Before the now infamous Battery Park City board of directors meeting Dec. 4 when the board left the fate of North Cove Marina and its leader Michael Fortenbaugh uncertain, we happened to notice that two of the members had difficulty finding the authority’s office. They tried to go to different floors in what we still like to call One World Financial Center before they got to their desired destination.
Neighbors and local pols have been asking for years to get more B.P.C. residents on the board, which only has one.
Like we said, it may not mean anything, but we just hope the lost souls know their way around the nabe, better than they do the offices.
COINING OUR 2 CENTS
The Port Authority’s Glenn Guzi last week sounded like he was happy to break free from chains like the ones once needed to rein in pedestrians at the dangerous corner of Vesey and Church St.
Guzzi said the years-long problem of commuters and walkers fighting through the narrow space on Vesey is gone now that World Trade Center construction fences have moved back, and 1 World Trade Center is open.
This paper began calling the problem the “Vesey Squeezey” in April, but we’re pretty sure the term would not have picked up steam if it hadn’t been immediately embraced by another Vesey veteran, Catherine McVay Hughes, Community Board 1’s chairperson.
“Hopefully, Catherine will never ever call it the ‘Vesey Squeezey’ again,” Guzi said at a C.B. 1 meeting Dec. 8.
He said there’d be more improvements there. What’s next, Easy Vesey?
It could be a record — the Tribeca Committee finished in an hour last week.

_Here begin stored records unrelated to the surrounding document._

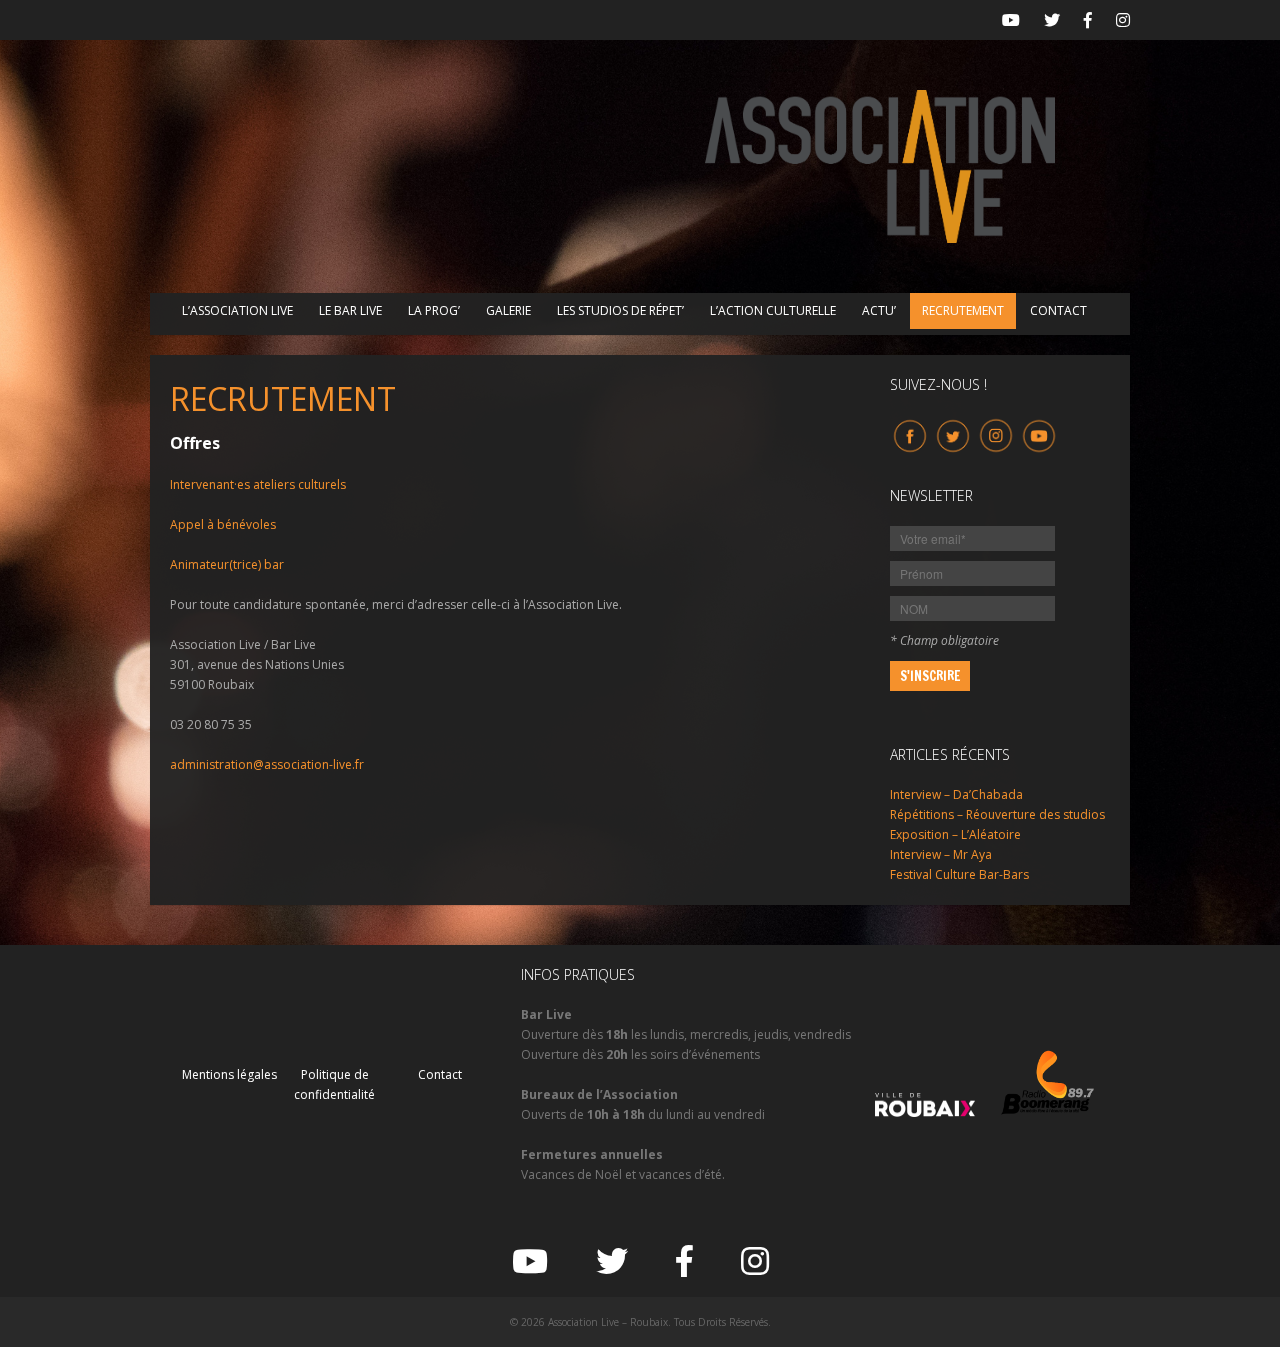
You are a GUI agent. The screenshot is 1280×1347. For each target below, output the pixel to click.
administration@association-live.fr (267, 764)
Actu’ (879, 310)
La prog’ (434, 310)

The Community Board 1 committee has sometimes spent about the same amount of time discussing one liquor license. But Dec. 10, the committee gave advisory yes votes to liquor licenses in a swift manner. Bar Cyrk, on 88 Thomas St. between W. Broadway and Hudson St., was asking to extend to an hour later during the week, to 1 a.m. and to 2 a.m. on the weekend. The owners came armed with a list of 140 signatures of residents in support of the restaurant.
Speaking of C.B. 1 and liquor licenses, Michael and Frank Gleeson, father and son owners of the Whitehorse Tavern at 25 Bridge St. sat through a two-hour Seaport Committee meeting before they started their presentation Monday. A few minutes later, the committee realized the application should have been sent to the Financial District Committee, and politely cut them off.
Incidentally, before we get to the end of our story, the Gleesons are not connected to the Village people who own the almost indentically-named, more famous historic bar. The Village’s White Horse Tavern is where poet Dylan Thomas (the inspiration for Bob Dylan’s recording name) is said to have drunk himself into a fatal stupor. Michael tells us the first White Horse was opened in the 18th century in Rhode Island so the Village tavern has no bone to pick — it’s a common bar name like the Dew Drop Inn, Frank added.
Anyway, Michael opened in what is now FiDi 38 years ago and was looking to add Frank to the license. The committee wasgoing to try to add Whitehorse to the full board meeting Dec. 18.
Frank said he was fine with sitting through a meeting for naught. “We learned a lot,” he told us.